The transcript emphasizes the intuition using the number line: a Cauchy sequence can have infinitely many terms, but once ε is fixed, only finitely many terms can lie outside any interval of length ε. Crucially, ε can be made arbitrarily small, which is exactly what “converging behavior” should mean. The reason this matters is that rational numbers may contain sequences that behave like they should converge, yet still fail to converge to a rational limit (as with the √2 approximations). The construction of the real numbers is then motivated by the need to assign limits to all such Cauchy sequences.
Those sequences are given a special name: Cauchy sequences. The final takeaway is that real numbers R are introduced so that every Cauchy sequence of rationals has a corresponding limit in R, even when no rational number serves as the limit. That completion step is what makes R the foundation for calculus and analysis, where limits and convergence are unavoidable.
Cornell Notes
The rational numbers can approximate many values (like √2) arbitrarily well, but they don’t always contain the exact limit those approximations suggest. Using absolute value, distance is measured by |x − y|, so “getting close” can be stated precisely. A sequence (xₙ) of rationals is called a Cauchy sequence if, for every ε > 0, there is an index N such that all terms xₙ and xₘ with n, m ≥ N satisfy |xₙ − xₘ| < ε. This means the sequence’s tail becomes arbitrarily tight, even if it may not converge to a rational number. Real numbers are introduced to ensure that every Cauchy sequence of rationals has a limit in the completed number system.
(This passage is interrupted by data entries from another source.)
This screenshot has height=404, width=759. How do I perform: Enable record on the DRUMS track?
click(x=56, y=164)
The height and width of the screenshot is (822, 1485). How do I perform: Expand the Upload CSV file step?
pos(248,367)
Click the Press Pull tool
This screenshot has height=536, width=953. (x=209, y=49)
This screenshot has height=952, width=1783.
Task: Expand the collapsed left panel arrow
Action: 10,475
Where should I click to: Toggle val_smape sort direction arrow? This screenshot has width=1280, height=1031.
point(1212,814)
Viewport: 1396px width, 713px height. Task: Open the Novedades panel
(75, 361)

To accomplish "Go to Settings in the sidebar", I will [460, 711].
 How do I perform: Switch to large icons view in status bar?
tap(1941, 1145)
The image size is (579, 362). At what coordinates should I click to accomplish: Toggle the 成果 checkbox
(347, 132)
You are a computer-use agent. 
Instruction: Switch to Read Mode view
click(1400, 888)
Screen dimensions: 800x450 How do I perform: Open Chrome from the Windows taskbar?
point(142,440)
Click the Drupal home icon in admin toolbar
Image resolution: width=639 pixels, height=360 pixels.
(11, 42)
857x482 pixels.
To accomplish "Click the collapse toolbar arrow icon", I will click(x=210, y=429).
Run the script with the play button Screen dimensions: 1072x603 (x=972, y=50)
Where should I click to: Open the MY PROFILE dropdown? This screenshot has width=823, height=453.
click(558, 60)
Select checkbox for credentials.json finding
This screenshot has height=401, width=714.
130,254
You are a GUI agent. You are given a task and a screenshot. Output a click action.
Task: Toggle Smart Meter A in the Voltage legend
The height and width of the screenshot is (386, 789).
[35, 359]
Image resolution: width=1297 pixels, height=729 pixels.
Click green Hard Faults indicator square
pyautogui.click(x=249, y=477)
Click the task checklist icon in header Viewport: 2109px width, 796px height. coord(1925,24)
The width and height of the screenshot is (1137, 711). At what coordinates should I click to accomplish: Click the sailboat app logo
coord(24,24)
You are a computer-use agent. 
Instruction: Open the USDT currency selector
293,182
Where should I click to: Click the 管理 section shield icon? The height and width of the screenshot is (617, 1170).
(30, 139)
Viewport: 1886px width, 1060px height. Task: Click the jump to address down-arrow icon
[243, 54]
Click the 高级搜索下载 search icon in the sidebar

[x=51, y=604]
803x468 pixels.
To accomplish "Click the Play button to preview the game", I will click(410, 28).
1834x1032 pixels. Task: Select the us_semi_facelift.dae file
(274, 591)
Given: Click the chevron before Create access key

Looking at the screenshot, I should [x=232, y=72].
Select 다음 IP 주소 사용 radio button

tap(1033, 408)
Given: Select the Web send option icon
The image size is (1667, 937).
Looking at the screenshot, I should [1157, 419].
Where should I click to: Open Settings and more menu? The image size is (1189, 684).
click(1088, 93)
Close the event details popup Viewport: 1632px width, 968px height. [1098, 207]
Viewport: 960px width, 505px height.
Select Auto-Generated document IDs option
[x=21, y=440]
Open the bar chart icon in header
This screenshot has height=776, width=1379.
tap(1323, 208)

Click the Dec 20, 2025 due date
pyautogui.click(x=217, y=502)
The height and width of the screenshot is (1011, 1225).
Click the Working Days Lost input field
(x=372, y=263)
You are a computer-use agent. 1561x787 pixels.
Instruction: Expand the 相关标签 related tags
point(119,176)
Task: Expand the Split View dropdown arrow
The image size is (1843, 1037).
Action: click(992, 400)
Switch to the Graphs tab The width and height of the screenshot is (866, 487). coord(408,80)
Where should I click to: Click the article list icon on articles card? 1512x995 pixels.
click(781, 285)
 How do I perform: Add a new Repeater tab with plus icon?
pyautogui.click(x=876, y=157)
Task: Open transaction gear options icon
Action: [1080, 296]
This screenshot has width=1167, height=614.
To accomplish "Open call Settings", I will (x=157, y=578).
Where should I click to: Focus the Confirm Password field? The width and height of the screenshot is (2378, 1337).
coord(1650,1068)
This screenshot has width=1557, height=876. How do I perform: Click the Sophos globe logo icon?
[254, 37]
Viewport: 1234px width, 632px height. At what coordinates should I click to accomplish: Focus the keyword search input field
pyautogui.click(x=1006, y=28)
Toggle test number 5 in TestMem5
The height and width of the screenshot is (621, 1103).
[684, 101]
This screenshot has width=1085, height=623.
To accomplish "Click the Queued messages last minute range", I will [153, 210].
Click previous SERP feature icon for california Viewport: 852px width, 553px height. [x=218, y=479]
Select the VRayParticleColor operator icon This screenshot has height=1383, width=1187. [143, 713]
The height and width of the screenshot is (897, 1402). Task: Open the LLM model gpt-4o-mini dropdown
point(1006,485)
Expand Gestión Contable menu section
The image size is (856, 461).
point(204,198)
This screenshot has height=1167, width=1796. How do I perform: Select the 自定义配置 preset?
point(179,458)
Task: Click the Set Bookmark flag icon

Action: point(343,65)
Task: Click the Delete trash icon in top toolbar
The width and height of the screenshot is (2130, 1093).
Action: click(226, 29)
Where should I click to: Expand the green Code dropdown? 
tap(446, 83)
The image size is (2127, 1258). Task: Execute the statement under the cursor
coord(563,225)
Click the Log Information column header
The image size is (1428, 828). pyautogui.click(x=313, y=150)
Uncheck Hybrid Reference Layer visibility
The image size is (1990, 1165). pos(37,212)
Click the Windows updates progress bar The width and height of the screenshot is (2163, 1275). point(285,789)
Why does approximating √2 with rationals not automatically produce √2 inside Q?
How does absolute value turn “distance” into a usable mathematical tool?
What is the defining condition of a Cauchy sequence?
What does the “ε interval” intuition mean on the number line?
Why does the transcript say Cauchy sequences are the route to constructing real numbers?
Review Questions
- State the Cauchy condition for a sequence of rational numbers using ε and N.
- Explain, using the √2 approximation example, why rational approximations can fail to produce a rational limit.
- How does measuring |x − y| help translate the idea of “terms getting close” into a formal definition?
Key Points
- 1
Absolute value provides a rigorous notion of distance: |x| measures distance from 0 and |x − y| measures distance between x and y.
- 2
Rational numbers can approximate values like √2 arbitrarily well, but Q may still lack the exact limit (no rational x satisfies x² = 2).
- 3
The missing ingredient is a property ensuring that “tails of sequences” that become mutually close correspond to an actual limit within the number system.
- 4
A Cauchy sequence is defined by: for every ε > 0, there exists N such that all later terms satisfy |xₙ − xₘ| < ε.
- 5
Cauchy’s condition means the entire tail of the sequence fits inside any prescribed closeness bound, not just that individual terms occasionally get close.
- 6
Real numbers R are introduced to complete Q so that every Cauchy sequence of rationals has a limit in R.
- 7
This completion is essential for calculus and analysis, where limits and convergence must always behave properly.